How many 9’s is your network? How about your service provider’s? Now, to ask the not-so-obvious question—why do you care? Does the number of 9’s actually describe the reliability of the network? According to Jeffery Mogul and John Wilkes, nines are not enough. The question is—while this paper was written for commercial relationships and cloud providers, is it something you can apply to running your own network? Let’s dive into the meat of the paper and find out.

While 5 9’s is normally given as a form of Service Level Agreement (SLA), there are two other measures of reliability a network operator needs to consider—the Service Level Objective (SLO), and the Service Level Indicator (SLI). The SLO defines a set of expectations about the level of service; internal SLO’s define “trigger points” where actions should be taken to prevent an external SLO from failing. For instance, if the external SLO says no more than 2% of the traffic will be dropped on this link, the internal SLO might say if more than 1% of the traffic on this link is dropped, you need to act. The SLA, on the other hand, says if more than 2% of the traffic on this link is dropped, the operator will rebate (some amount) to the customer. The SLI says this is how I am going to measure the percentage of packets dropped on this link.

Splitting these three concepts apart helps reveal what is wrong with the entire 5 9’s way of thinking, because it enables you to ask questions like—can my telemetry system measure and report on the amount of traffic dropped on this link? Across what interval should this SLI apply? If I combine all the SLI’s across my entire network, what does the monitoring system need to look like? Can I support the false positives likely to occur with such a monitoring system?

These questions might be obvious, of course, but there are more non-obvious ones, as well. For instance—how do my internal and external SLO’s correlate to my SLI’s? Measuring the amount of traffic dropped on a link is pretty simple (in theory). Measuring something like this application will not perform at less than 50% capacity because of network traffic is going to be much, much harder.

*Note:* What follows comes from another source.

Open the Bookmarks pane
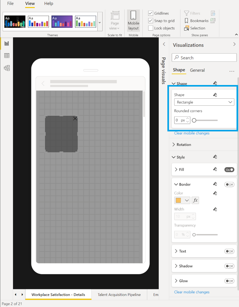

The point Mogul and Wilkes make in this paper is that we just need to rethink the way we write SLO’s and their resulting SLA’s to be more realistic—in particular, we need to think about whether or not the SLI’s we can actually measure and act on can cash the SLO and SLA checks we’re writing. This means we probably need to expose more, rather than less, of the complexity of the network itself—even though this cuts against the grain of the current move towards abstracting the network down to “ports and packets.” To some degree, the consumer of networking services is going to need to be more informed if we are to build realistic SLA’s that can be written and kept.

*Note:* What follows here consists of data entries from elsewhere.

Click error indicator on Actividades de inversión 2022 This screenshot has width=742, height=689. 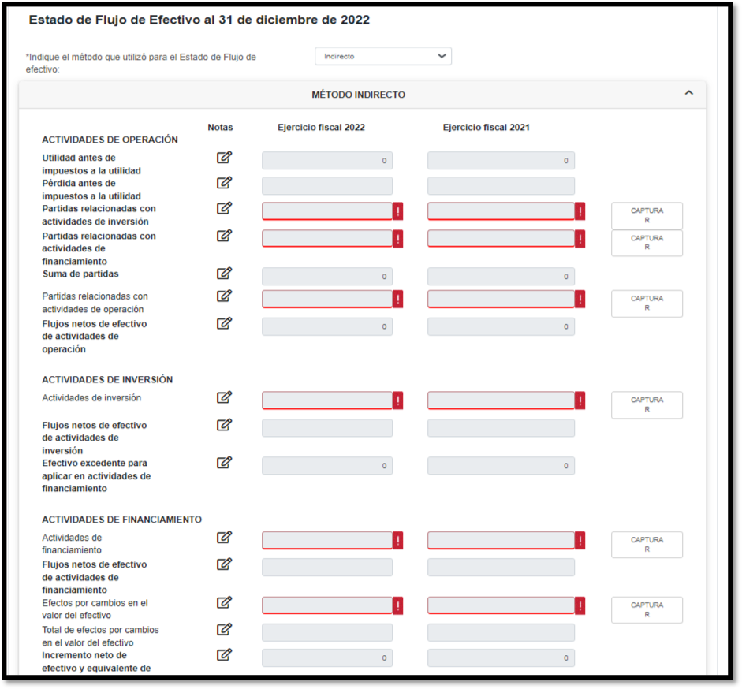click(398, 401)

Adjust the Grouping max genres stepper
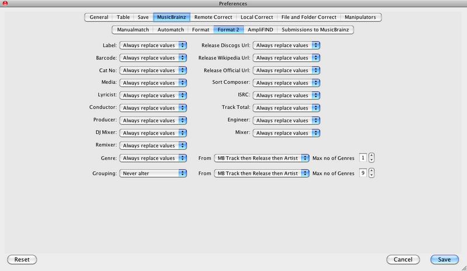pyautogui.click(x=372, y=173)
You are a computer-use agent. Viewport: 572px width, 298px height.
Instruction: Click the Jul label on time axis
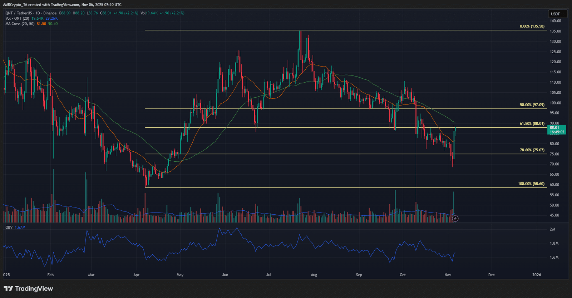[269, 275]
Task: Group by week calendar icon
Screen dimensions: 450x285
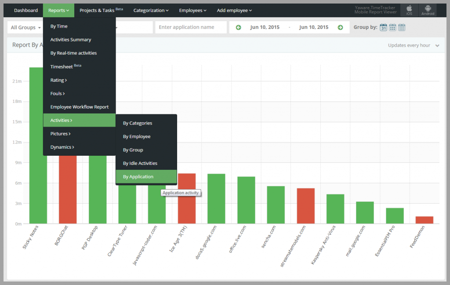Action: tap(392, 27)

How does this apply to the “average enterprise network engineer?” At first glance, it might seem like this paper is strongly oriented towards service providers, since there are definite contracts, products, etc.,  in play. If you squint your eyes, though, you can see how this would apply to the rest of the world. The implicit promise you make to an application developer or owner that their application will, in fact, run on the network with little or no performance degradation is, after all, an SLO. Your yearly review examining how well the network has met the needs of the organization is an SLA of sorts.

The kind of thinking represented here, if applied within an organization, could turn the conversation about whether to out- or in-source on its head. Rather than talking about the 5 9’s some cloud provider is going to offer, it opens up discussions about how and what to measure, even within the cloud service, to understand the performance being offered, and how more specific and nuanced results can be measured against a fuller picture of value added.

This is a short paper—but well worth reading and considering.